1) UnnestDataSource: Replace "column" and "outputName" with "virtualColumn".
   This enables pushing expressions into the datasource. This in turn
   allows us to do the next thing...

2) UnnestStorageAdapter: Logically apply query-level filters and virtual
   columns after the unnest operation. (Physically, filters are pulled up,
   when possible.) This is beneficial because it allows filters and
   virtual columns to reference the unnested column, and because it is
   consistent with how the join datasource works.

3) Various documentation updates, including declaring "unnest" as an
   experimental feature for now.

SQL changes:

1) Rename DruidUnnestRel (& Rule) to DruidUnnestRel (& Rule). The rel
   is simplified: it only handles the UNNEST part of a correlated join.
   Constant UNNESTs are handled with regular inline rels.
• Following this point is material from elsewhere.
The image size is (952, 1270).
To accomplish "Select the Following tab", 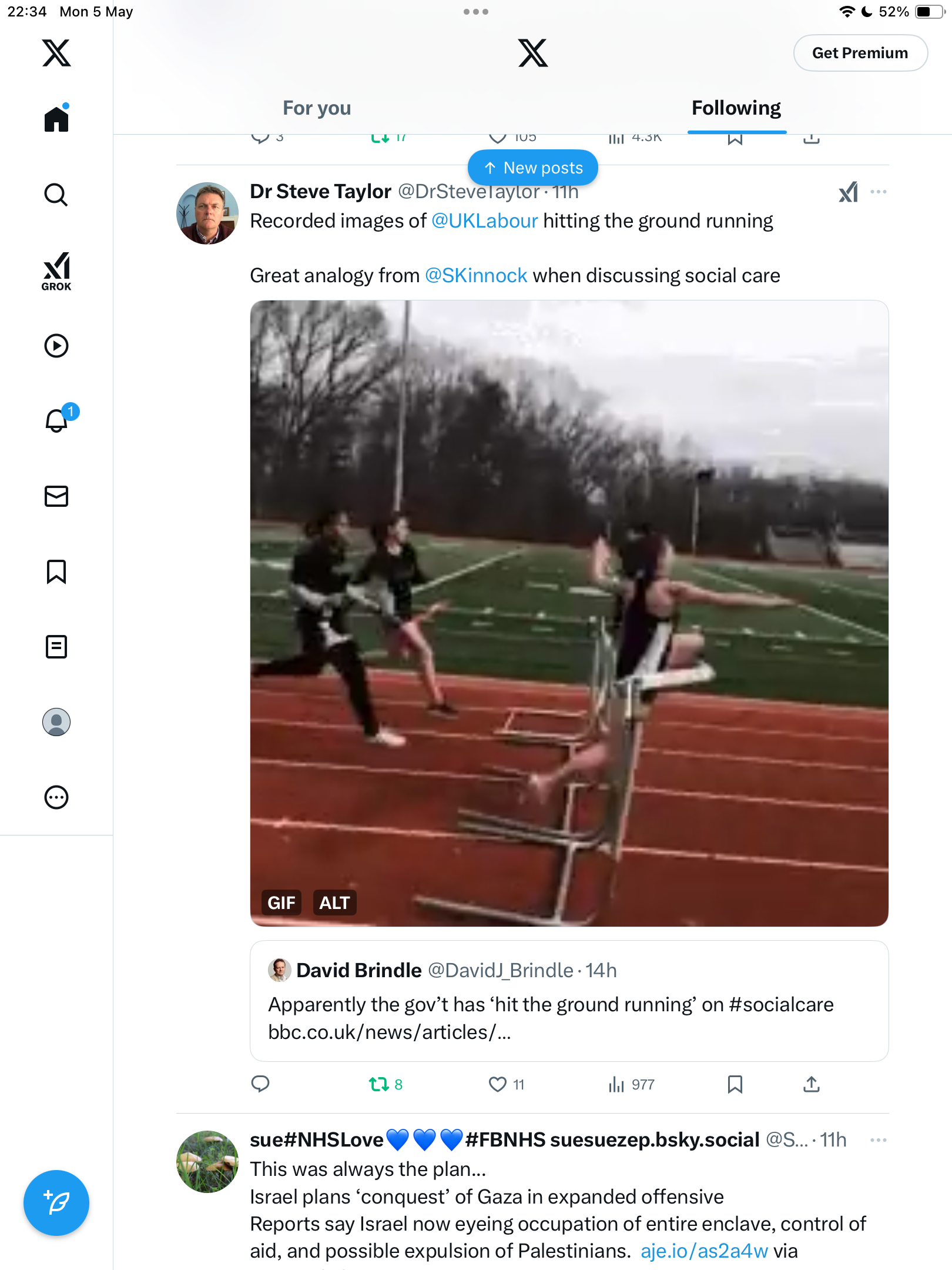I will (x=736, y=108).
2) Rework DruidCorrelateUnnestRule to focus on pulling Projects from
   the left side up above the Correlate. New test testUnnestTwice verifies
   that this works even when two UNNESTs are stacked on the same table.
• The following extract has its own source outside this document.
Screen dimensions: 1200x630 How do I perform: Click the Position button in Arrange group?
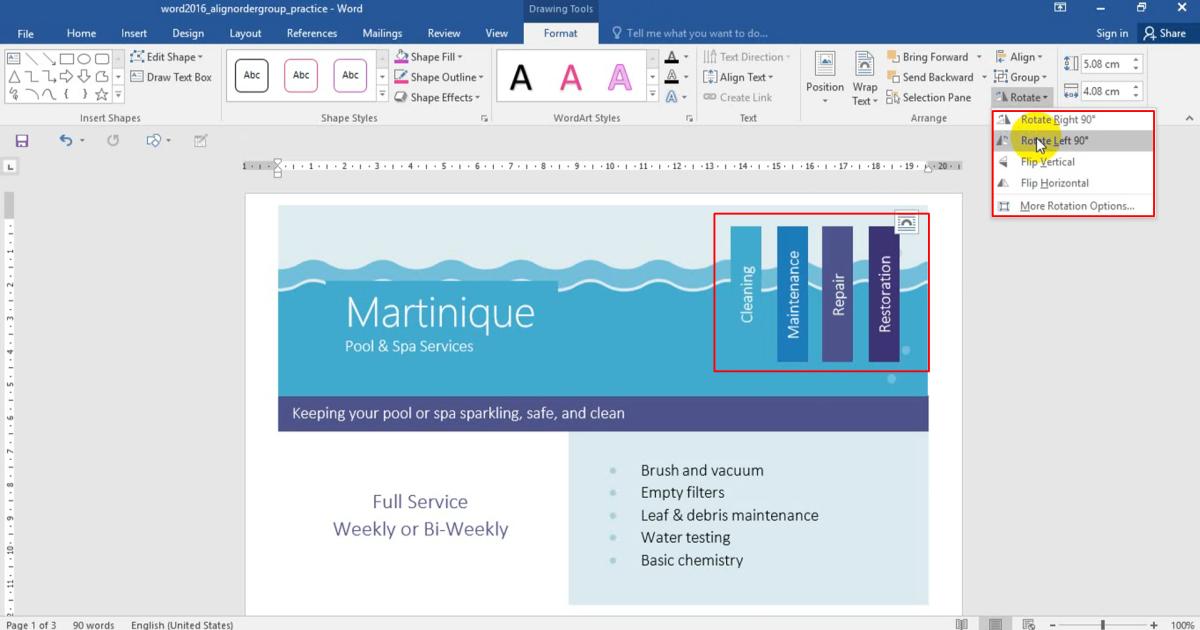point(825,78)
3) Include ProjectCorrelateTransposeRule from Calcite to encourage
   pushing mappings down below the left-hand side of the Correlate.
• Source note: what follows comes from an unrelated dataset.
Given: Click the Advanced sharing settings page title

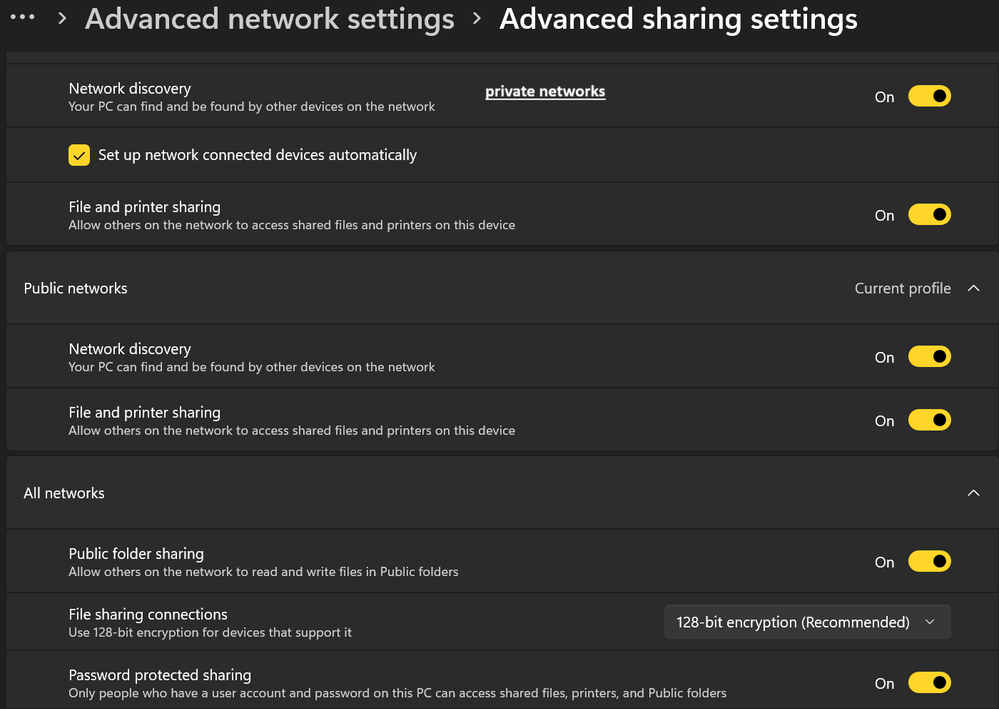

4) Add a new CorrelateFilterLTransposeRule and CorrelateFilterRTransposeRule
   to handle pulling Filters up above the Correlate. New tests
   testUnnestWithFiltersOutside and testUnnestTwiceWithFilters verify
   this behavior.

5) Require a context feature flag for SQL UNNEST, since it's undocumented.
   As part of this, also cleaned up how we handle feature flags in SQL.
   They're now hooked into EngineFeatures, which is useful because not
   all engines support all features.
2023-03-10 16:42:08 +05:30